Она открыла дверь. — Спасибо, — пробормотала она. — И простите меня… я составила вам не лучшую компанию. Просто сегодня вечером я не могла оставаться одна.
Я тоже не мог.
— Вы? А вы почему?
— По той же самой причине, что и вы. Я же вам рассказывал звонок из Моте-Карло…
Но вы же говорили, что для вашего друга это было счастьем.
— Счастье бывает разным. Да, и чего только не наговоришь.
Клерфэ потянулся к карману своего пальто.
— Вот вам бутылка вишневки. Вы обещали её санитару. А это водка для вас. Доброй ночи!
Глава 3
Проснувшись, Клерфэ увидел за окном затянутое плотными облаками пасмурное небо и услышал, как порывы ветра заставляли дребезжать стекла.
— Это всё фён, — заметил официант. — Этот теплый ветер с юга всегда нагоняет усталость. Его уже накануне чувствуешь всеми костями, особенно там, где были переломы.
— Вы что же лыжник?
— Да нет. Просто у меня болят старые раны, с войны ещё.
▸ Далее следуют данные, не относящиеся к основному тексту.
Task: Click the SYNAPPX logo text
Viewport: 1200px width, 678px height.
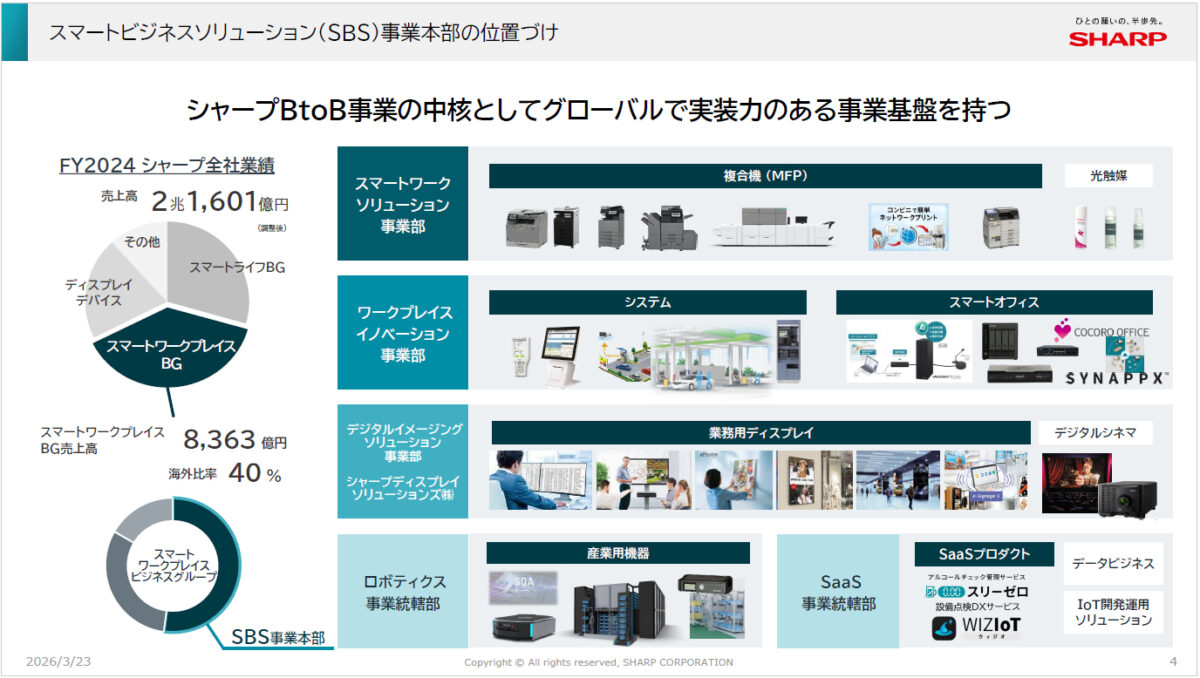Action: 1102,378
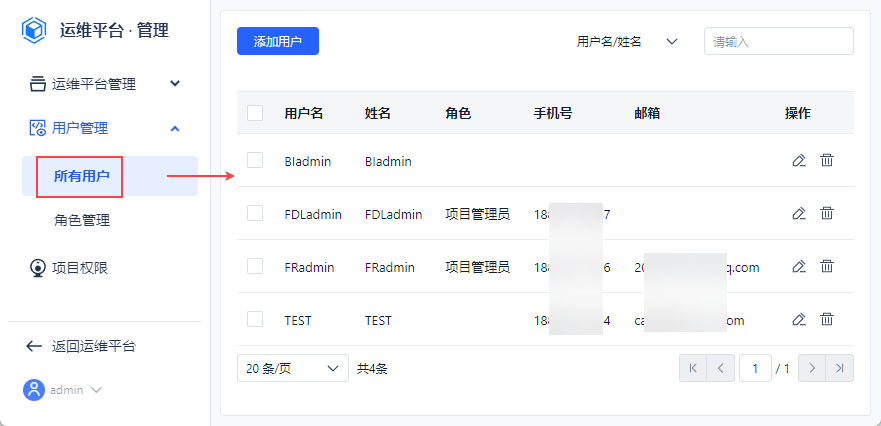Check the BIadmin row checkbox
The image size is (881, 426).
[255, 160]

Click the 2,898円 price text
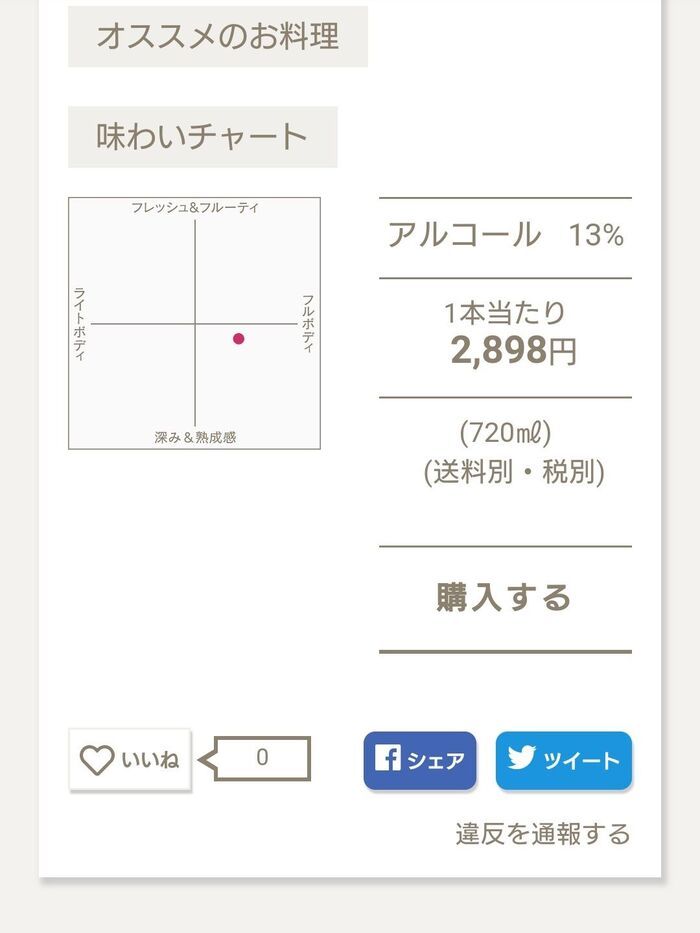513,351
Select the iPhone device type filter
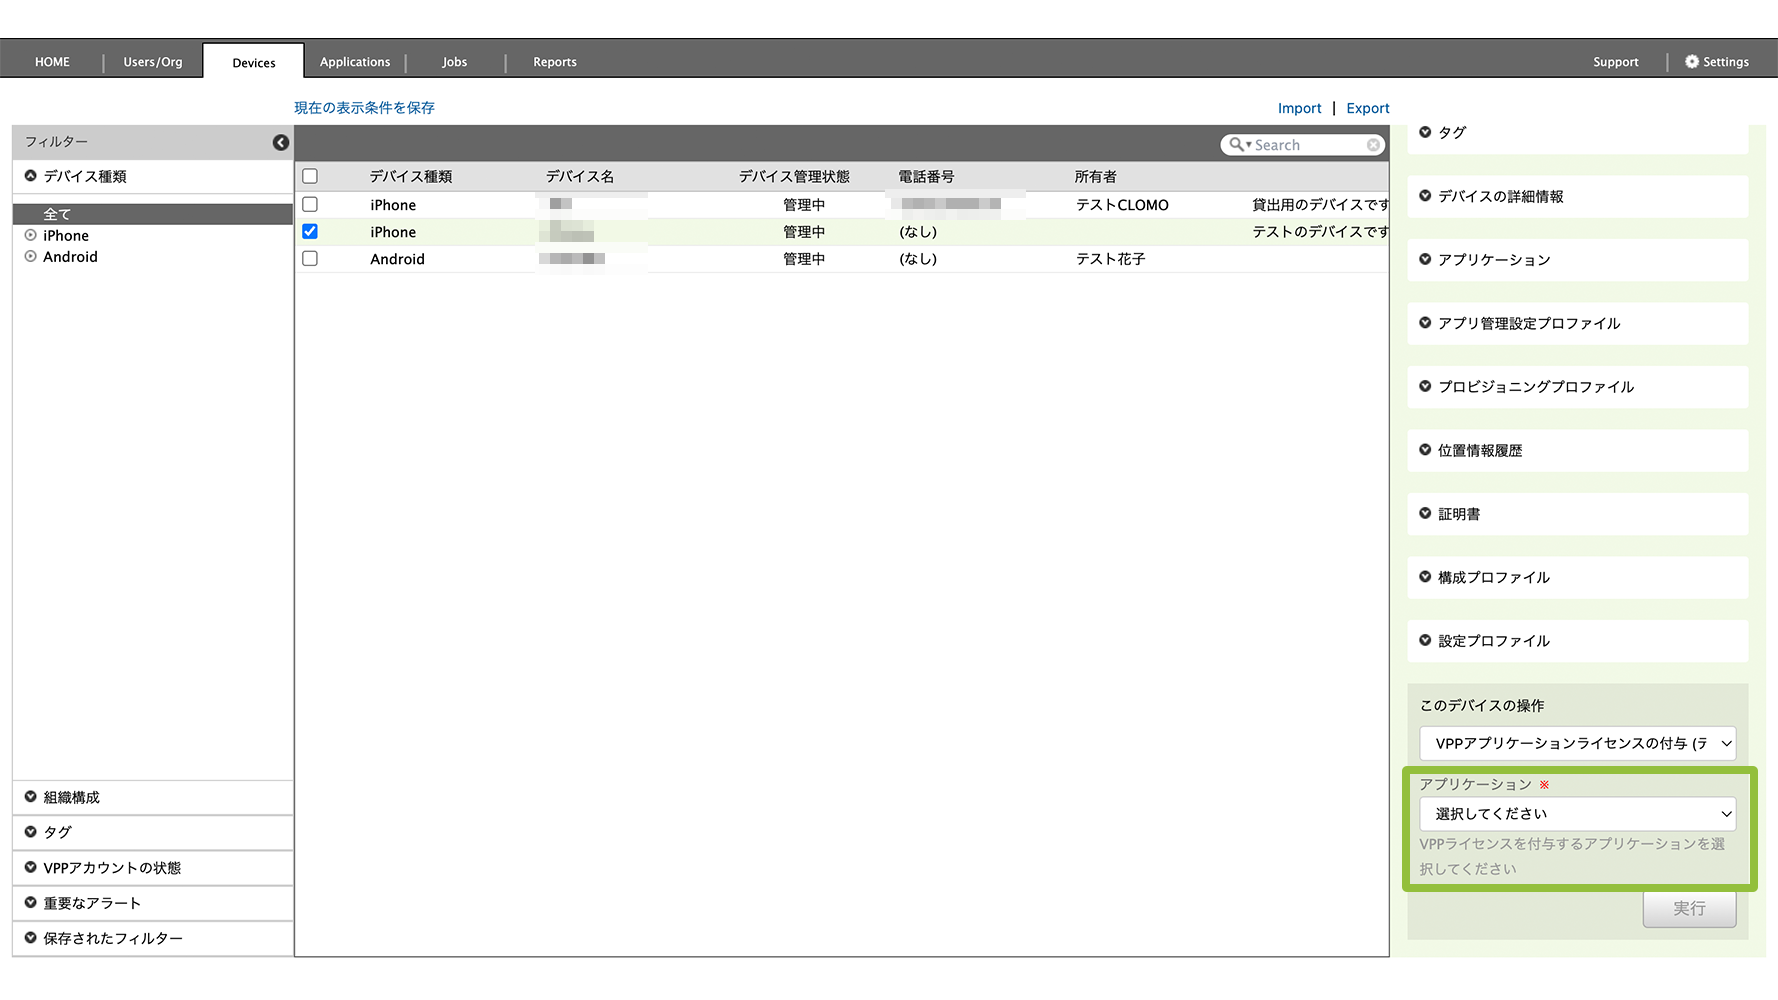 coord(66,236)
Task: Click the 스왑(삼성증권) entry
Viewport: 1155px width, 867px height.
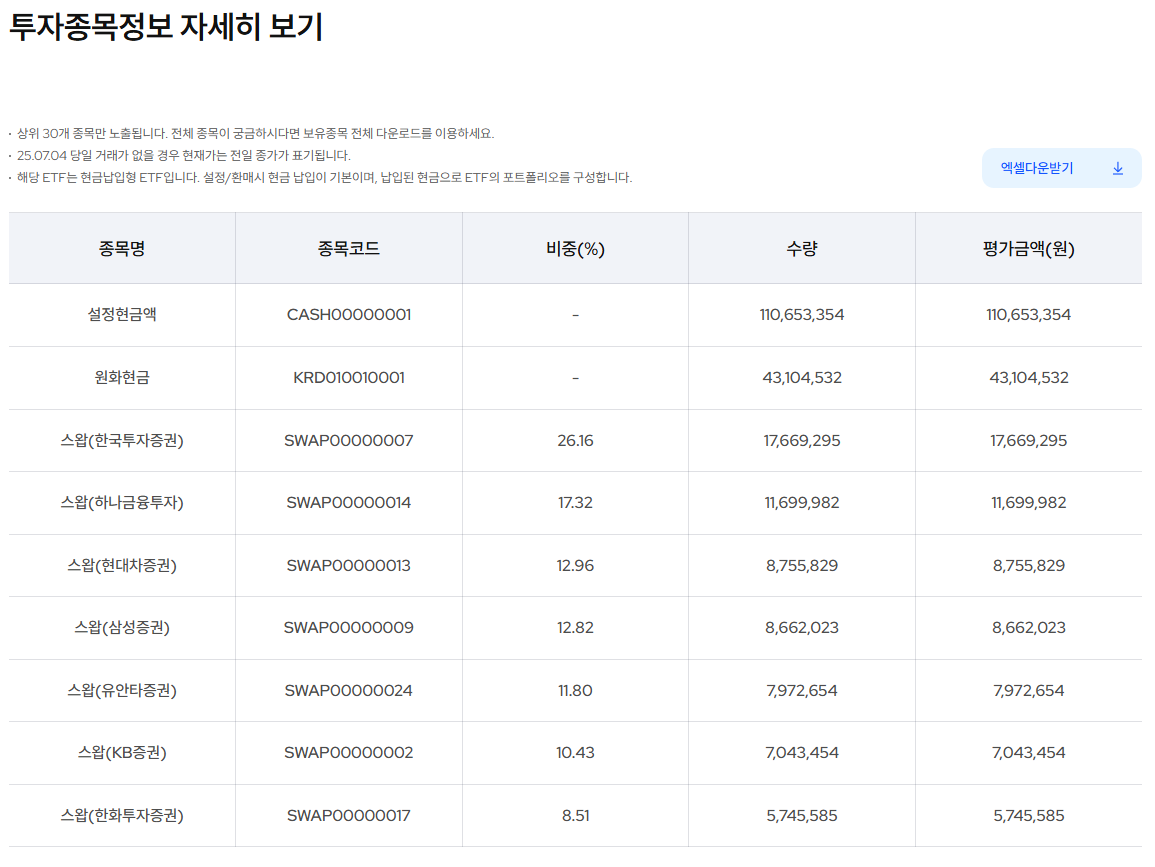Action: 120,628
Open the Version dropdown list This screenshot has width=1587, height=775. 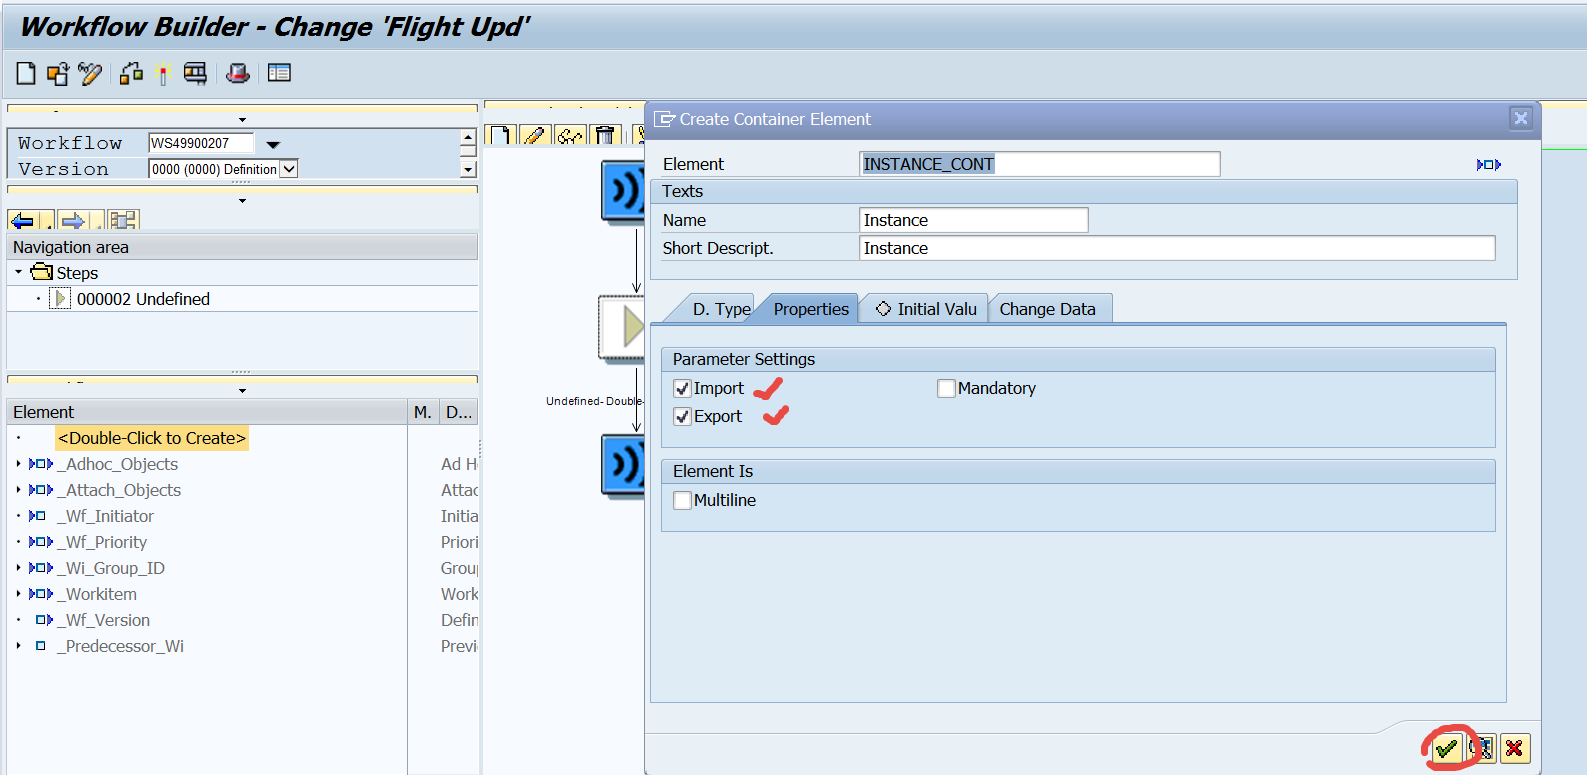coord(289,169)
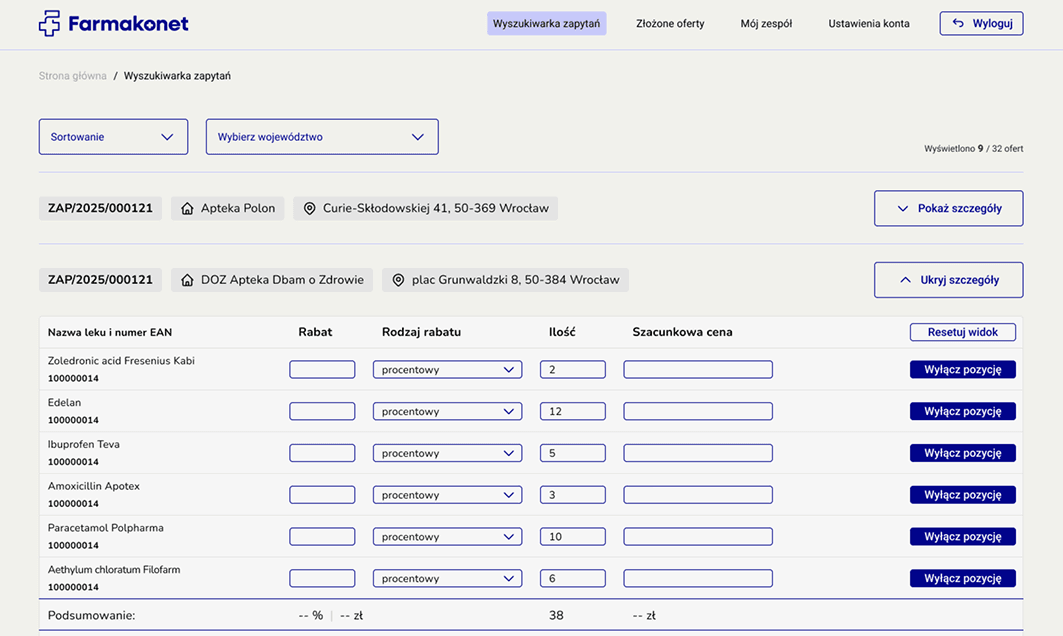Screen dimensions: 1063x636
Task: Go to the Złożone oferty tab
Action: pyautogui.click(x=670, y=24)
— Но вы же швейцарец! Какая ещё война?
— Я австриец, — отозвался официант. — С лыжами для меня навсегда покончено. У меня одна стопа. Но вы не поверите, как в такую погоду болит та, которой нет.
— А как сегодня снег? Между нами говоря, липкий как мёд. Если верить местной сводке, то снег хороший, а повыше — рыхлый.
Клерфэ решил повременить с лыжами. Он и без того чувствовал себя уставшим; официант, похоже, был прав, говоря о ветре. У Клерфэ тоже разболелась голова, возможно, от вчерашнего коньяка. Он понятия не имел, почему решил добавить, после того, как проводил в санаторий ту странную девушку, в которой смешались вселенская скорбь и жажда жизни. А ведь странные они люди, здесь в горах — вроде как без кожи. Ему подумалось, что и он тоже был когда-то таким, лет тысячу тому назад.
«Но ведь я здорово изменился! Вернее, должен был измениться. И каков итог? Что во мне осталось, кроме цинизма, иронии и ложного превосходства? А что дальше? На сколько гонок меня еще хватит? Может, меня уже пора списать? А что потом? Что ждет меня дальше? Пост представителя автомобильной фирмы где-нибудь в глухомани и медленно надвигающаяся старость с бесконечно долгими вечерами, когда сил будет становиться всё меньше, и останутся только одни воспоминания, приносящие боль, безропотная покорность, постоянно изнуряющая тебя, останутся рутина и жалкая тень бытия, которые ещё больше будут изнурять своей пресной монотонностью»?
Вселенская скорбь — заразительная штука, подумалось ему, и он поднялся из-за стола. Полжизни прожито, а нет ни цели, ни опоры. Он надел пальто и, к своему удивлению, обнаружил в кармане черную замшевую перчатку. Он нашел её вчера на столе, когда вернулся в бар, проводив Лилиан Дюнкерк. Должно быть, она её просто забыла. Он положил перчатку обратно в карман, в надежде вернуть её позже, когда снова будет в санатории.